Their $1000 monitor proves solutions are possible, but IF the cost of Thunderbolt drives is to be high then by releasing affordable USB3 or FW dongles then Apple is cannibalizing TB sales and preventing it from being "the next industry standard". So Apple is intentionally holding back solutions.

So what do you think? Unless TB simply doesn't work then it seems to be the only explanation for why its been 10mo and there aren't any sort of USB3/FW dongles or hubs to keep us satisfied until Thunderbolt drives are ready.
 
Honest question. Is Apple intentionally holding back Dongles?

Their $1000 monitor proves solutions are possible, but IF the cost of Thunderbolt drives is to be high then by releasing affordable USB3 or FW dongles then Apple is cannibalizing TB sales and preventing it from being "the next industry standard". So Apple is intentionally holding back solutions.

I doubt it. Apple isn't discouraging anyone from producing products, and Sonnet will have some adapters later this year (probably in the $70 range if their FireWire adapters are any indication), as well as some smaller-capacity RAID drives. Apple has no interest in making adapters themselves. Most of the ones sold in stores (e.g. mDP to HDMI) are third party. Thunderbolt is just too new to have attracted a large market.

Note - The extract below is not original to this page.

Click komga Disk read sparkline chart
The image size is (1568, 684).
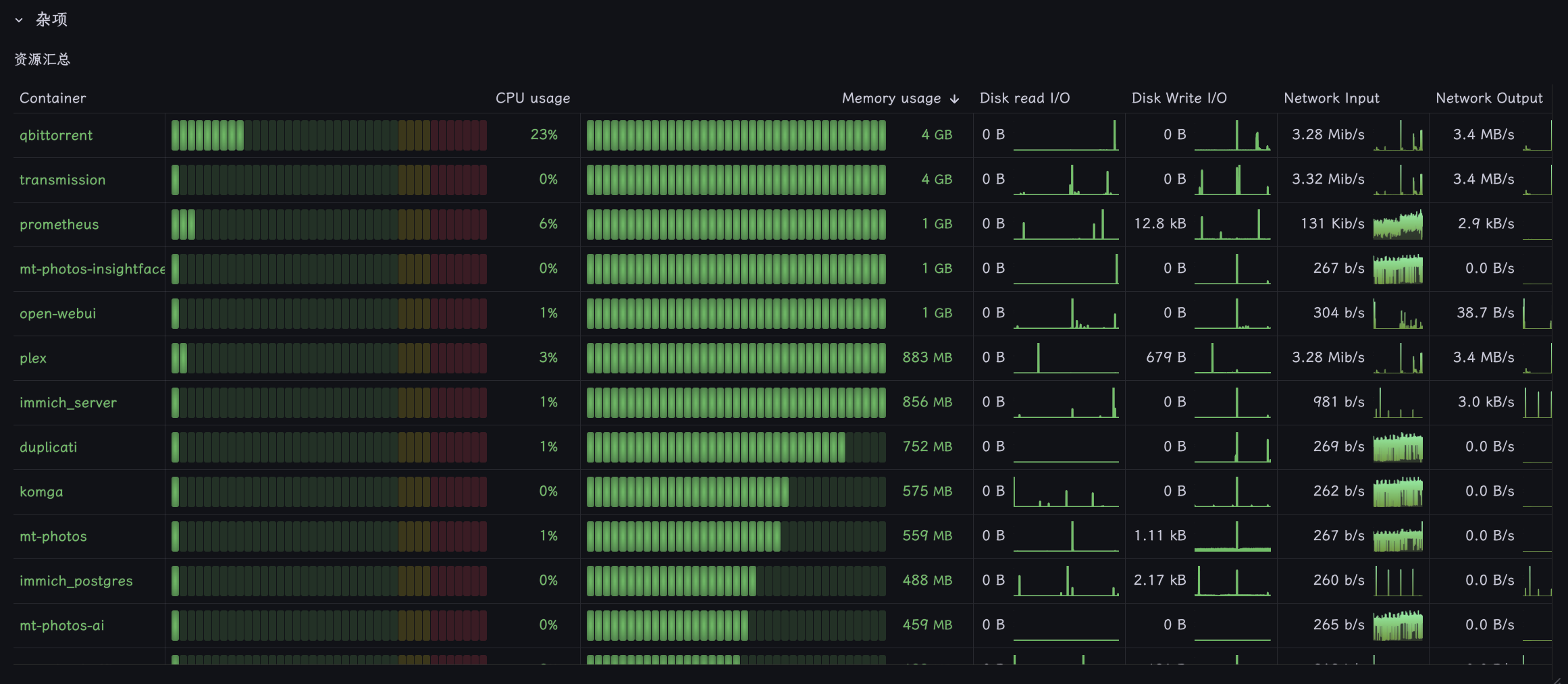(x=1066, y=492)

That will change once the Ultrabooks start becoming mainstream next year. Ivy Bridge will have native support for both USB 3.0 and Thunderbolt, so we'll start seeing Apple notebooks with USB 3.0 and Ultrabooks with Thunderbolt ports by this time next year.
 
I think Thunderbolt is a win. There is one big difference between TB and USB; TB is pretty much PCI-E. It opens a whole new world of possibilities of plugging external hardware to laptops.

The best example is external GPUs. You can do it through ExpressCard (which is also pretty much PCI-E) and you can do it through USB3.0, but doing it through TB is simply the best. Look up new Vaio Z with external GPU through Lightpeak, ViDock Thunderbolt (in the making now) for awesome external GPU/docking station. (note: with EC it works well, with TB it will be proper desktop speed; sure TB is not PCI-E 16x but if you look up scaling tests, you don't loose that much going from 16x to 4x)

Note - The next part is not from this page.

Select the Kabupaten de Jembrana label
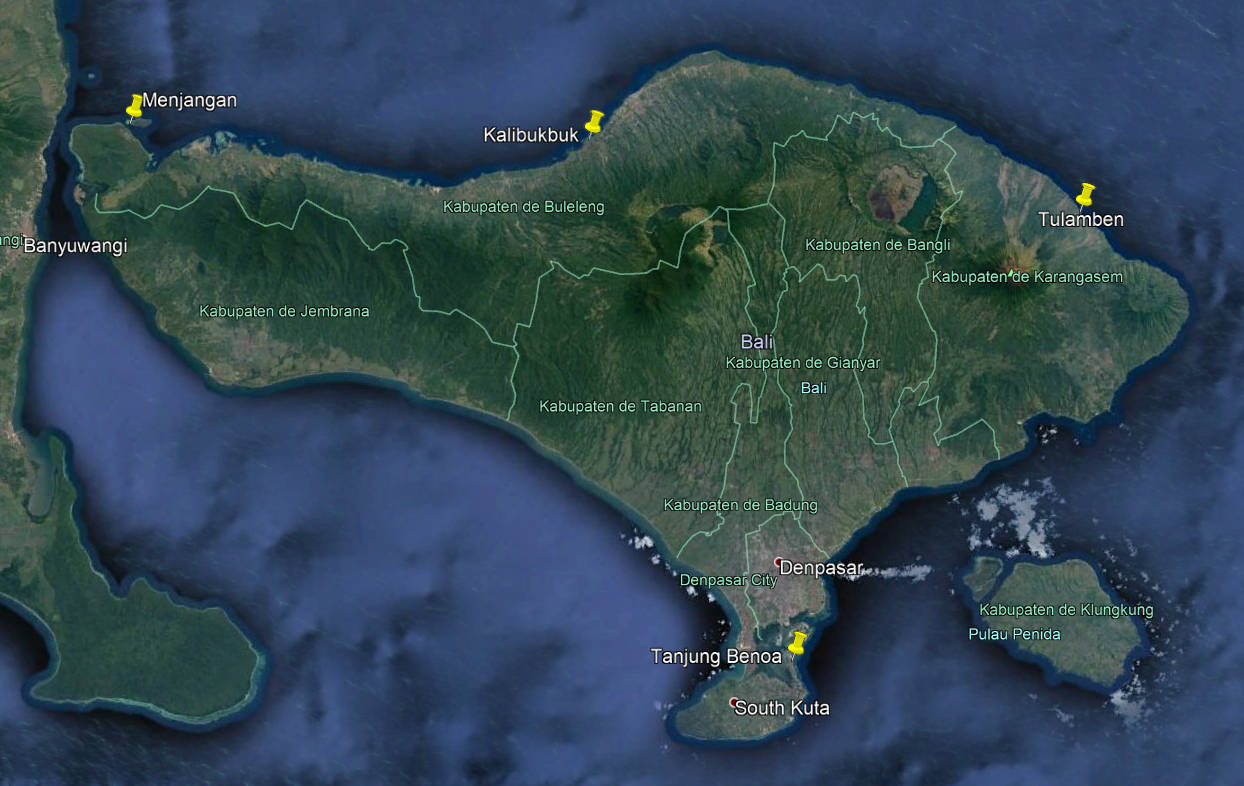 click(x=284, y=311)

Or look up Sonnet Echo Express for an external enclosure for any PCI-E card through TB.

Think about connecting ANY computer hardware to a laptop. Isn't that awesome?
 
I think Thunderbolt is a win. There is one big difference between TB and USB; TB is pretty much PCI-E. It opens a whole new world of possibilities of plugging external hardware to laptops.
Actually there's two more big differences.
1) USB3 devices come at little to no added cost on current USB computers/peripherals. Thunderbolt is likely to cost more under the FireWire excuse that "this is new technology and It cost more to manufacture blah blah blah".

2) USB3 is backward compatible with every computer for the last decade+ while Thunderbolt is very limited since it only appears on some products and has no actual peripherals yet.

Don't get me wrong. I want TB to succeed but so far it looks to be more about promises than actual products.